### Provided passage
# Did I do the right thing?



## thescott (Apr 27, 2009)

Last friday I had my cat Churchill put to sleep. His kidneys had failed him. It's been a few days now, and I can't stop wondering if I made the right choice. I held him as the vet administered the drugs. He just stopped being alive. I can't get that image out of my head. He's gone forever and there's no going back on this decision. I was suppose to protect and provide for him. When he needed something all he could do is meow and depend on me. And I made the decision to kill him. It hurts so bad. The vet said it was his time, and there was nothing that could be done. He said it was the humane thing to do. I still can't come to terms with it. I miss him so much. When does it stop hurting?


----------



## Heidi n Q (Nov 22, 2006)

Welcome, and I'm so sorry you've joined CatForum because you are lost over your decision for poor Churchill. The pain eventually will recede and then you will be able to remember him with smiles and laughter.

### Request 1
Please transcribe the Churchill thread, everything from "Welcome, and I'm" down to "smiles and laughter.".

### Records supplied
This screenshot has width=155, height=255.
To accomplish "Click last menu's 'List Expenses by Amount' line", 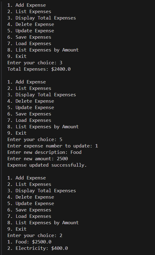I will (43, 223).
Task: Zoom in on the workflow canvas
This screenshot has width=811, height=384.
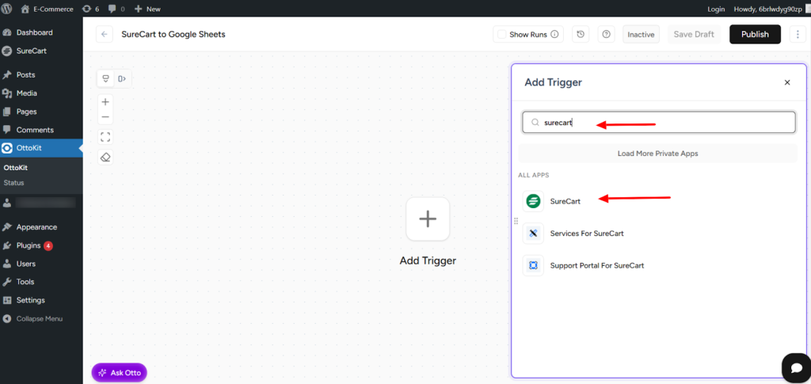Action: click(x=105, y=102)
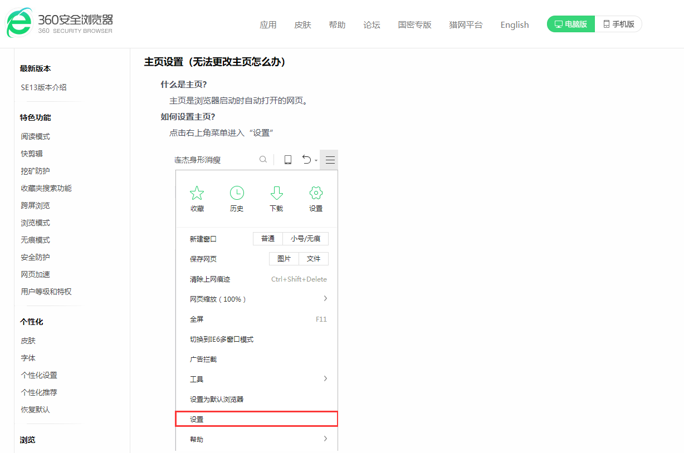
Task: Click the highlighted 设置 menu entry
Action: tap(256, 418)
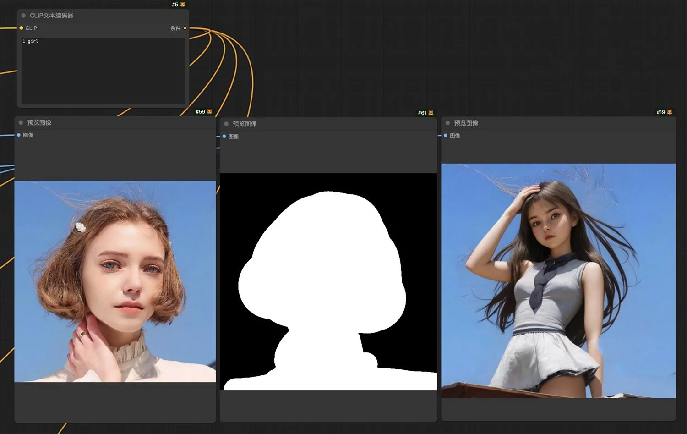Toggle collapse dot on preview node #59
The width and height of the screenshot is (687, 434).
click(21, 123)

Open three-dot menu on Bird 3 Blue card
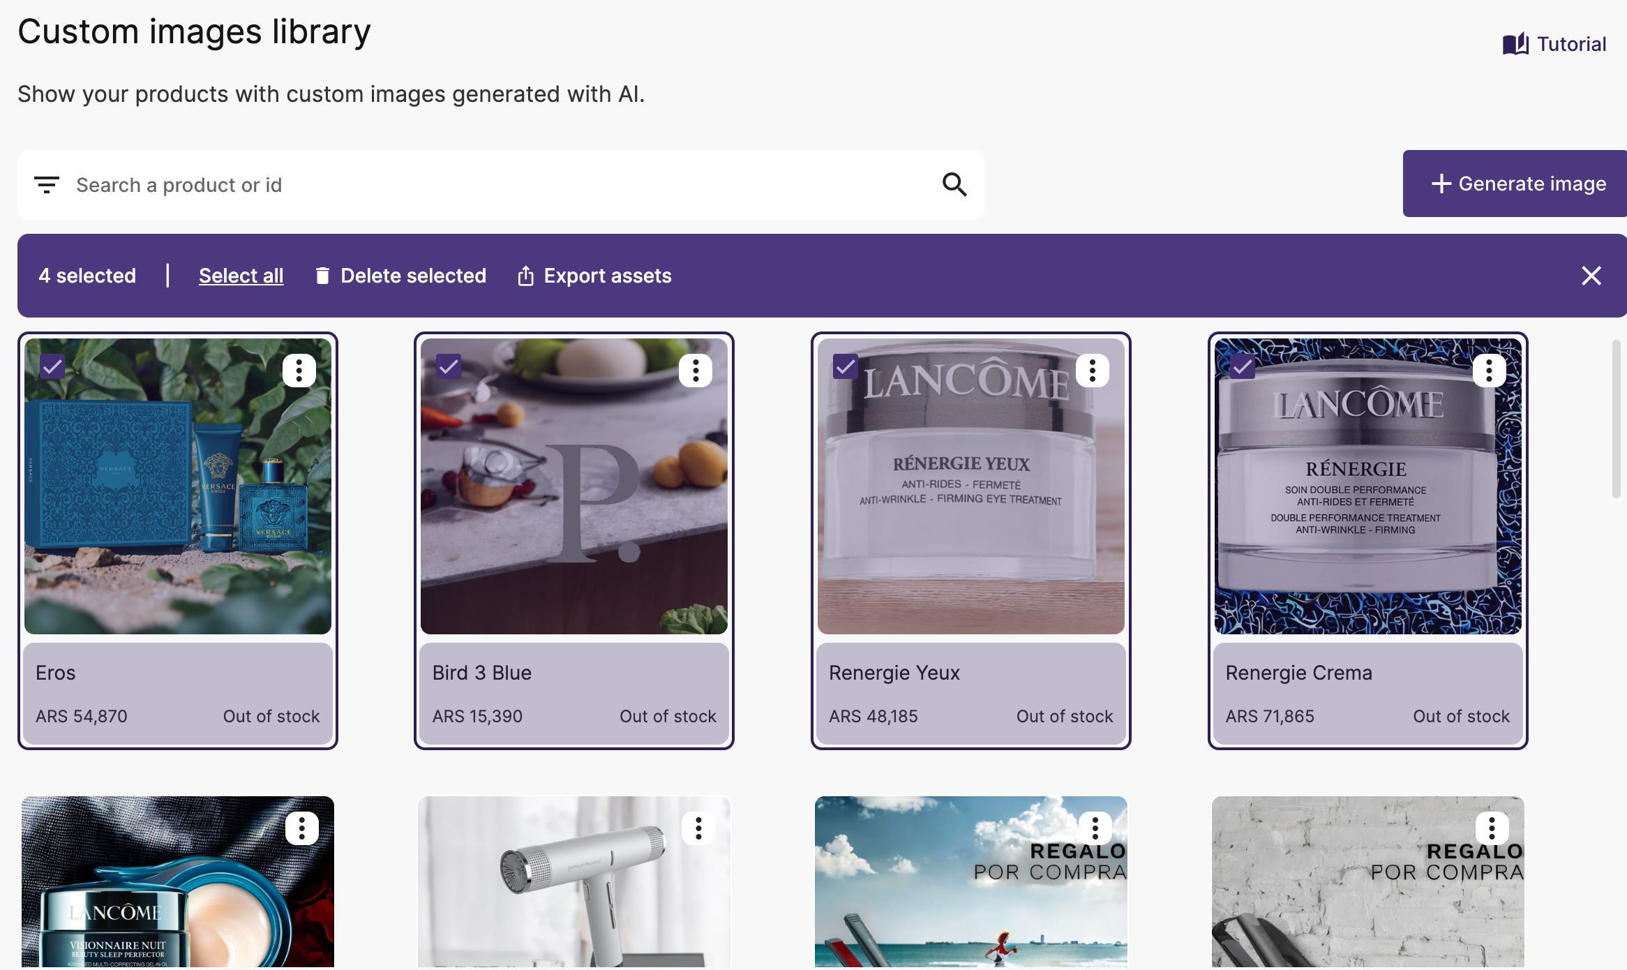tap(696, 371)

### Request 2
Extract every line of the records that contains the string "width", matching case.

### Exercise response 1
Welcome, and I'm so sorry you've joined CatForum because you are lost over your decision for poor Churchill. The pain eventually will recede and then you will be able to remember him with smiles and laughter.

### Exercise response 2
This screenshot has width=155, height=255.
This screenshot has width=811, height=384.
The width and height of the screenshot is (687, 434).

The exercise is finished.